Le 21 novembre, le journal en ligne Mediapart informait ses lecteurEs d’un événement peu banal : « Vendredi 18 novembre, un huissier est venu au siège de Mediapart nous délivrer un acte judiciaire sans précédent de mémoire de journaliste comme de juriste. Il nous ordonne de ne pas publier une enquête d’intérêt public à la demande expresse de la personnalité concernée sans qu’à un seul instant les arguments de Mediapart aient été sollicités. Mediapart n’était pas informé de cette procédure et l’ordonnance a été prise par un juge sans que notre journal n’ait pu défendre son travail et ses droits. » En d’autres termes, une censure préalable d’une enquête journalistique, avec la menace d’une astreinte de 10 000 euros par extrait publié, du jamais vu depuis l’existence de la loi du 29 juillet 1881 sur la liberté de la presse.
Une censure révélatrice d’un mal plus profond
12 jours plus tard, le 30 novembre, le tribunal judiciaire de Paris mettait heureusement fin, après une contre-offensive juridique, à cette censure, par une ordonnance dite de « rétractation », et Mediapart publiait dans la foulée son article, consacré aux sinistres pratiques du maire de Saint-Étienne, Gaël Perdriau, déjà épinglé l’été dernier dans une première enquête établissant qu’il avait eu recours pendant plusieurs années à du chantage contre son ancien premier adjoint. L’article préalablement censuré révèle que Perdriau a usé de méthodes peu reluisantes contre un autre élu, Laurent Wauquiez, faisant courir le bruit, dans le but de le discréditer, qu’il aurait eu des activités pédocriminelles.

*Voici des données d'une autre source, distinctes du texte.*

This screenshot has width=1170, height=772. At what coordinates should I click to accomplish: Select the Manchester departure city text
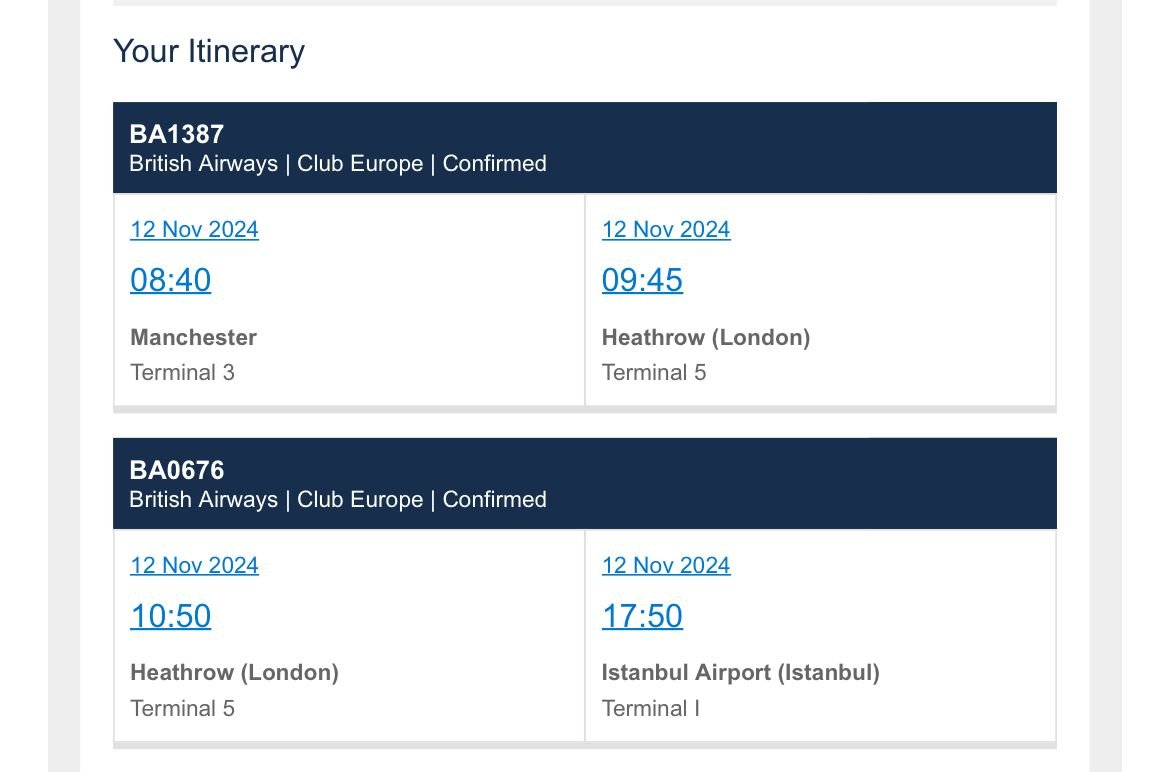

Ce qui nous importe ici n’est pas tant le contenu de l’article que la procédure inédite dont Mediapart a été la cible, qui a vu une juge interdire la publication d’une enquête à la demande d’un responsable politique sans même prendre la peine d’écouter les arguments des journalistes. Un événement qui a suscité un tollé chez les journalistes, bien au-delà de Mediapart, avec des prises de position de 37 sociétés de journalistes (le Monde, Libération, Marianne, Télérama, mais aussi TF1 ou encore BFM-TV), de l’ensemble des syndicats de la profession et de 17 organisations de défense de la liberté de la presse.

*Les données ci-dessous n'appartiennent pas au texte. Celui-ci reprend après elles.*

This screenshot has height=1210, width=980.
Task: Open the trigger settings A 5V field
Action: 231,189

Il faut dire que cette censure préalable ne peut être vue comme un accident de parcours, mais bien comme une nouvelle expression, particulièrement exemplaire, de la multiplication des atteintes à la liberté de la presse, et comme un révélateur de l’air du temps autoritaire. On notera d’ailleurs que Macron et son gouvernement, si prompts à donner, à l’étranger, des leçons de démocratie et de droits humains et à se poser ici, lorsque cela les arrange, en défenseurs de la liberté d’expression, sont restés particulièrement silencieux face à la censure dont Mediapart a été la cible.

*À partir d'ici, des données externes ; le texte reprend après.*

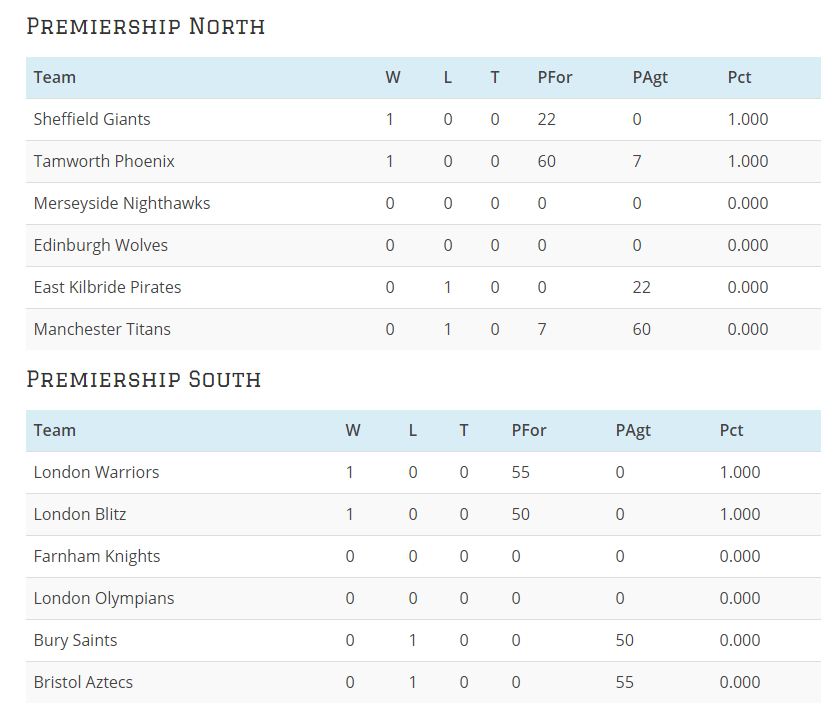Open the Merseyside Nighthawks team entry
Screen dimensions: 821x715
click(121, 204)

À l’heure où 90 % des médias sont aux mains de moins d’une dizaine de milliardaires, dont un Vincent Bolloré qui a fait montre des dégâts que peuvent causer une telle situation, et où le service public de l’information, qu’il soit radio ou télé, est sous-doté financièrement et de moins en moins libre de choisir ses contenus, l’« affaire » Mediapart doit nous alerter : la bataille pour la défense d’une véritable liberté de la presse est essentielle, et doit être une composante à part entière du combat contre les régressions sur le plan démocratique et contre le cours autoritaire du pouvoir en place.